In beiden Fällen war es absolut wichtig, sich genau auf das zu konzentrieren, was man tat. Wieder spielte die Lautstärke keine Rolle. Wieder mußte der Ton absolut schön sein. Und wieder würde Tag um Tag vergehen, während Tonio diese Übung immer und immer wieder sang, zuerst auf dem A, dann auf dem E, dann auf dem O, bevor er dann stets zum Accentus zurückkehrte.
Manchmal wurde es zehn Uhr abends, bis Guido ihn entließ.

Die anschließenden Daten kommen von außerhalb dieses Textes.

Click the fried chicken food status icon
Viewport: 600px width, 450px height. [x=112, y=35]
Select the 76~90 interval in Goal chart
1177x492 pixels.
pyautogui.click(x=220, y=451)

Die Esclamazio verfolgte Tonio noch im Schlaf, und wenn er aufwachte, hatte er immer noch diese klaren Töne im Ohr.
Schließlich kam er zur ersten der Verzierungen.
Was Tonio bislang gelernt hatte, waren die Grundlagen der Atemtechnik und der Stimmbeherrschung. Außerdem hatte er gelernt, sich auf das, was er sang, genau zu konzentrieren.
Eine Melodie auszuschmücken war jedoch komplizierter. Es bedeutete nicht nur, daß er neue Töne oder Kombinationen von Tönen erlernen mußte, er mußte sich auch ein gewisses Gefühl dafür aneignen, wann er sie eigenständig zu einer Melodie hinzufügen mußte.
Die erste Verzierung, die er lernte, nannte sich Tremolo. Man ließ dabei einen Ton rasch an- und abschwellen, so daß er auf diese Weise in eine Folge von Einzeltönen aufgeteilt wurde.
Das bedeutete, man nahm einfach ein A und sang A A A A A.
Auch dies mußte wieder vollkommen kontrolliert und vollkommen flüssig geschehen, wobei die Töne zwar einer in den anderen übergingen, die Einzeltöne dabei jedoch noch deutlich herauszuhören waren.
Wenn ihn das dann geistig erschöpft hatte, wenn ihm das Tremolo mit einer gewissen Natürlichkeit gelang, ging er zum Trillo über. Dabei wechselte er schnell von einer Note zu einer höheren und wieder zurück, immer und immer wieder in einem einzigen langen Atemzug, so daß es wie ABABABAB-ABABABA klang.
Nach den langen Wochen, in denen er den Accentus und die langsame, üppige Esclamazio geübt hatte, machte ihm das tatsächlich großen Spaß. Seine Stimme zu beherrschen, Macht über sie auszuüben, empfand er allmählich als eine Herausforderung, die ihn ganz und gar fesselte.
Mit jedem Tag stellte sich die Phase, in der sich Tonio wie hypnotisiert in die Musik fallenlassen konnte, früher ein und schien länger anzudauern.
Er machte immer weiter. Er drängte voran.
Es wurde immer später.
Manchmal trat der Maestro di Cappella ins Zimmer und sagte ihm, daß es Zeit zum Aufhören wäre. Tonio ließ sich dann auf die Bank fallen, rollte seinen Hinterkopf an der Wand hin und her. Manchmal ließ Guido dann am Cembalo seinen Fingern freien Lauf. Üppige, perlende Töne erfüllten das Zimmer. Und während Tonio ihm zusah, fühlten sich sein Körper und seine Seele leer an.
Dann pflegte Guido zu sagen: »Verschwinde.« Und Tonio, ein wenig erschrocken und gedemütigt, ging nach oben, um sofort einzuschlafen.
Es schien, als würde Tonio niemals wieder Arien zu singen bekommen. Selbst die Zeit, in der er sich eigentlich mit Komposition beschäftigen sollte, wurde eingeschränkt, so daß er sich ganz seinen Gesangsübungen widmen konnte.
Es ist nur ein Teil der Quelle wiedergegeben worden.